* [PROBLEM REQUIREMENTS]
Print the whole listing exactly.
---
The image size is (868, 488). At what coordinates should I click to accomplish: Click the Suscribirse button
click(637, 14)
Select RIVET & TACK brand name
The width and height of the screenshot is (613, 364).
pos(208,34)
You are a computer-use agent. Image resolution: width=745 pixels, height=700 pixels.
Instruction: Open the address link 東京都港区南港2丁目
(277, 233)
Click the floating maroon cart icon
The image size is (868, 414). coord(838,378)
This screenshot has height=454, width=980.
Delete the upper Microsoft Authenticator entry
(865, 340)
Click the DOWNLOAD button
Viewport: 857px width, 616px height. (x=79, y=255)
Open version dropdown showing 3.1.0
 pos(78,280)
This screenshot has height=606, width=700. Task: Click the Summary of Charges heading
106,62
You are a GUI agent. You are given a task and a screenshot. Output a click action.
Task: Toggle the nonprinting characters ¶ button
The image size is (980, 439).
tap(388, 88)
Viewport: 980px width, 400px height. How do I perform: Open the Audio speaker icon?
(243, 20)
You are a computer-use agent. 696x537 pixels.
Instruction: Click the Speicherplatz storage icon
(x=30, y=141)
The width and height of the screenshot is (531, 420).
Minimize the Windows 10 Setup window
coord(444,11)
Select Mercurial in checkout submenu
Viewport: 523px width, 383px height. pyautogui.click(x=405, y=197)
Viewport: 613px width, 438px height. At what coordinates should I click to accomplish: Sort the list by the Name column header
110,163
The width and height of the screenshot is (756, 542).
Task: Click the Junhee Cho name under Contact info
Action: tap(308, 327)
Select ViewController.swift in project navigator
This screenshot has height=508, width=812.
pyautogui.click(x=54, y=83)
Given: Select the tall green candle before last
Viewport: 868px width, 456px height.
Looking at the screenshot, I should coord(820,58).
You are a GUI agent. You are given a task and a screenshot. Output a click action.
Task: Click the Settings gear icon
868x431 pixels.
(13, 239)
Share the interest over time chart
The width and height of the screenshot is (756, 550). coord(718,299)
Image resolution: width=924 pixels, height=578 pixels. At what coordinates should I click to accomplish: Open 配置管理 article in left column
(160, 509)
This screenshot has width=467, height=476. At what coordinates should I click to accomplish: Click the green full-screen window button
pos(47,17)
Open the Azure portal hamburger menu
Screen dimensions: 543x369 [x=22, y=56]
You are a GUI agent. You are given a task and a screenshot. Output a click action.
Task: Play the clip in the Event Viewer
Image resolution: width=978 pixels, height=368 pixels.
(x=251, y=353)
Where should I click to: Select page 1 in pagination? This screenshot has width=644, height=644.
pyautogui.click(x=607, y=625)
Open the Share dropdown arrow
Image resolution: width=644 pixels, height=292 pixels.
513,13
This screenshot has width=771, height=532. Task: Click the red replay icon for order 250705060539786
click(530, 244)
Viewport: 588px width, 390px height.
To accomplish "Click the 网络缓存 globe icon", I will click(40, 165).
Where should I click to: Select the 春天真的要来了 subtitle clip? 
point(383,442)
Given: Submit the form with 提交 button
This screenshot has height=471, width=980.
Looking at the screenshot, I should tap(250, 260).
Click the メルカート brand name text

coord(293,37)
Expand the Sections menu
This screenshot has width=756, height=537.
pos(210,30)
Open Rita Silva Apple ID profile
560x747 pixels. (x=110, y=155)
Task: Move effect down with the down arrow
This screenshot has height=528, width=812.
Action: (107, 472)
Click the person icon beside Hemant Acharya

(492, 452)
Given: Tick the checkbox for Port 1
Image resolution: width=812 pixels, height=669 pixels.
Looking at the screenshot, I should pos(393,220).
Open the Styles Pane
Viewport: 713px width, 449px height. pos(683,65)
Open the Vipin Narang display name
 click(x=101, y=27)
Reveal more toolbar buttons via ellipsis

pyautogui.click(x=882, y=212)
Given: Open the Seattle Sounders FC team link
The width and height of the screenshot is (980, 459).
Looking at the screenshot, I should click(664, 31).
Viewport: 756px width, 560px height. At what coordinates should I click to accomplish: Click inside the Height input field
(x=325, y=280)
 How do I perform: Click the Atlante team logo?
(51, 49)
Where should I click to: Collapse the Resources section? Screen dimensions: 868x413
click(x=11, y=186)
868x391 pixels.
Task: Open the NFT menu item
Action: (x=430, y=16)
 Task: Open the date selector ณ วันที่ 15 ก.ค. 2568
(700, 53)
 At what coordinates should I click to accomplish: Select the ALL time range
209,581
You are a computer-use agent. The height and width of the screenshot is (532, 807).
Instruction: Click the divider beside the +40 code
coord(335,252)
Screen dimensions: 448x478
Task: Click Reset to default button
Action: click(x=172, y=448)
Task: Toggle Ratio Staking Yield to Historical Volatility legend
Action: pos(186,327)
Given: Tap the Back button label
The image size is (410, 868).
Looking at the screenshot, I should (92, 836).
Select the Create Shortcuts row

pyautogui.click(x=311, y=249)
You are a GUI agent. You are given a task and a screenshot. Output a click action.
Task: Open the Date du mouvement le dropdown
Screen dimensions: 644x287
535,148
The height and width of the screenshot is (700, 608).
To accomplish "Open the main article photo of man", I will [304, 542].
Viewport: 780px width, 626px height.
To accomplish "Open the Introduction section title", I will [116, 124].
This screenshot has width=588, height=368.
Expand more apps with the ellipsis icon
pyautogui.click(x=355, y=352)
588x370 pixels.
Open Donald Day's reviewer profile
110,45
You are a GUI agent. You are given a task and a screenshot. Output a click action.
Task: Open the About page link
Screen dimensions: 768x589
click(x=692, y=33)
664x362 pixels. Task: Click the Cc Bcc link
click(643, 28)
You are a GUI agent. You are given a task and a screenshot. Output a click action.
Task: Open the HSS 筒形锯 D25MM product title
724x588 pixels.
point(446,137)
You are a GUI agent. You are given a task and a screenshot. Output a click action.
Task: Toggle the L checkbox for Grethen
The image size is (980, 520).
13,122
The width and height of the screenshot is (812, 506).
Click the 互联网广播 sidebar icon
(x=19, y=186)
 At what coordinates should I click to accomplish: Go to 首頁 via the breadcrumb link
---
* [ANSWER BELOW]
The image size is (868, 488). At what coordinates should I click to accomplish: Click the Suscribirse button
click(637, 14)
Select RIVET & TACK brand name
The width and height of the screenshot is (613, 364).
pos(208,34)
You are a computer-use agent. Image resolution: width=745 pixels, height=700 pixels.
Instruction: Open the address link 東京都港区南港2丁目
(277, 233)
Click the floating maroon cart icon
The image size is (868, 414). coord(838,378)
This screenshot has height=454, width=980.
Delete the upper Microsoft Authenticator entry
(865, 340)
Click the DOWNLOAD button
Viewport: 857px width, 616px height. (x=79, y=255)
Open version dropdown showing 3.1.0
 pos(78,280)
This screenshot has height=606, width=700. Task: Click the Summary of Charges heading
106,62
You are a GUI agent. You are given a task and a screenshot. Output a click action.
Task: Toggle the nonprinting characters ¶ button
The image size is (980, 439).
tap(388, 88)
Viewport: 980px width, 400px height. How do I perform: Open the Audio speaker icon?
(243, 20)
You are a computer-use agent. 696x537 pixels.
Instruction: Click the Speicherplatz storage icon
(x=30, y=141)
The width and height of the screenshot is (531, 420).
Minimize the Windows 10 Setup window
coord(444,11)
Select Mercurial in checkout submenu
Viewport: 523px width, 383px height. pyautogui.click(x=405, y=197)
Viewport: 613px width, 438px height. At what coordinates should I click to accomplish: Sort the list by the Name column header
110,163
The width and height of the screenshot is (756, 542).
Task: Click the Junhee Cho name under Contact info
Action: tap(308, 327)
Select ViewController.swift in project navigator
This screenshot has height=508, width=812.
pyautogui.click(x=54, y=83)
Given: Select the tall green candle before last
Viewport: 868px width, 456px height.
Looking at the screenshot, I should coord(820,58).
You are a GUI agent. You are given a task and a screenshot. Output a click action.
Task: Click the Settings gear icon
868x431 pixels.
(13, 239)
Share the interest over time chart
The width and height of the screenshot is (756, 550). coord(718,299)
Image resolution: width=924 pixels, height=578 pixels. At what coordinates should I click to accomplish: Open 配置管理 article in left column
(160, 509)
This screenshot has width=467, height=476. At what coordinates should I click to accomplish: Click the green full-screen window button
pos(47,17)
Open the Azure portal hamburger menu
Screen dimensions: 543x369 [x=22, y=56]
You are a GUI agent. You are given a task and a screenshot. Output a click action.
Task: Play the clip in the Event Viewer
Image resolution: width=978 pixels, height=368 pixels.
(x=251, y=353)
Where should I click to: Select page 1 in pagination? This screenshot has width=644, height=644.
pyautogui.click(x=607, y=625)
Open the Share dropdown arrow
Image resolution: width=644 pixels, height=292 pixels.
513,13
This screenshot has width=771, height=532. Task: Click the red replay icon for order 250705060539786
click(530, 244)
Viewport: 588px width, 390px height.
To accomplish "Click the 网络缓存 globe icon", I will click(40, 165).
Where should I click to: Select the 春天真的要来了 subtitle clip? 
point(383,442)
Given: Submit the form with 提交 button
This screenshot has height=471, width=980.
Looking at the screenshot, I should tap(250, 260).
Click the メルカート brand name text

coord(293,37)
Expand the Sections menu
This screenshot has width=756, height=537.
pos(210,30)
Open Rita Silva Apple ID profile
560x747 pixels. (x=110, y=155)
Task: Move effect down with the down arrow
This screenshot has height=528, width=812.
Action: (107, 472)
Click the person icon beside Hemant Acharya

(492, 452)
Given: Tick the checkbox for Port 1
Image resolution: width=812 pixels, height=669 pixels.
Looking at the screenshot, I should pos(393,220).
Open the Styles Pane
Viewport: 713px width, 449px height. pos(683,65)
Open the Vipin Narang display name
 click(x=101, y=27)
Reveal more toolbar buttons via ellipsis

pyautogui.click(x=882, y=212)
Given: Open the Seattle Sounders FC team link
The width and height of the screenshot is (980, 459).
Looking at the screenshot, I should click(664, 31).
Viewport: 756px width, 560px height. At what coordinates should I click to accomplish: Click inside the Height input field
(x=325, y=280)
 How do I perform: Click the Atlante team logo?
(51, 49)
Where should I click to: Collapse the Resources section? Screen dimensions: 868x413
click(x=11, y=186)
868x391 pixels.
Task: Open the NFT menu item
Action: (x=430, y=16)
 Task: Open the date selector ณ วันที่ 15 ก.ค. 2568
(700, 53)
 At what coordinates should I click to accomplish: Select the ALL time range
209,581
You are a computer-use agent. The height and width of the screenshot is (532, 807).
Instruction: Click the divider beside the +40 code
coord(335,252)
Screen dimensions: 448x478
Task: Click Reset to default button
Action: click(x=172, y=448)
Task: Toggle Ratio Staking Yield to Historical Volatility legend
Action: pos(186,327)
Given: Tap the Back button label
The image size is (410, 868).
Looking at the screenshot, I should (92, 836).
Select the Create Shortcuts row

pyautogui.click(x=311, y=249)
You are a GUI agent. You are given a task and a screenshot. Output a click action.
Task: Open the Date du mouvement le dropdown
Screen dimensions: 644x287
535,148
The height and width of the screenshot is (700, 608).
To accomplish "Open the main article photo of man", I will [304, 542].
Viewport: 780px width, 626px height.
To accomplish "Open the Introduction section title", I will [116, 124].
This screenshot has width=588, height=368.
Expand more apps with the ellipsis icon
pyautogui.click(x=355, y=352)
588x370 pixels.
Open Donald Day's reviewer profile
110,45
You are a GUI agent. You are given a task and a screenshot. Output a click action.
Task: Open the About page link
Screen dimensions: 768x589
click(x=692, y=33)
664x362 pixels. Task: Click the Cc Bcc link
click(643, 28)
You are a GUI agent. You are given a task and a screenshot. Output a click action.
Task: Open the HSS 筒形锯 D25MM product title
724x588 pixels.
point(446,137)
You are a GUI agent. You are given a task and a screenshot. Output a click action.
Task: Toggle the L checkbox for Grethen
The image size is (980, 520).
13,122
The width and height of the screenshot is (812, 506).
Click the 互联网广播 sidebar icon
(x=19, y=186)
 At what coordinates should I click to accomplish: Go to 首頁 via the breadcrumb link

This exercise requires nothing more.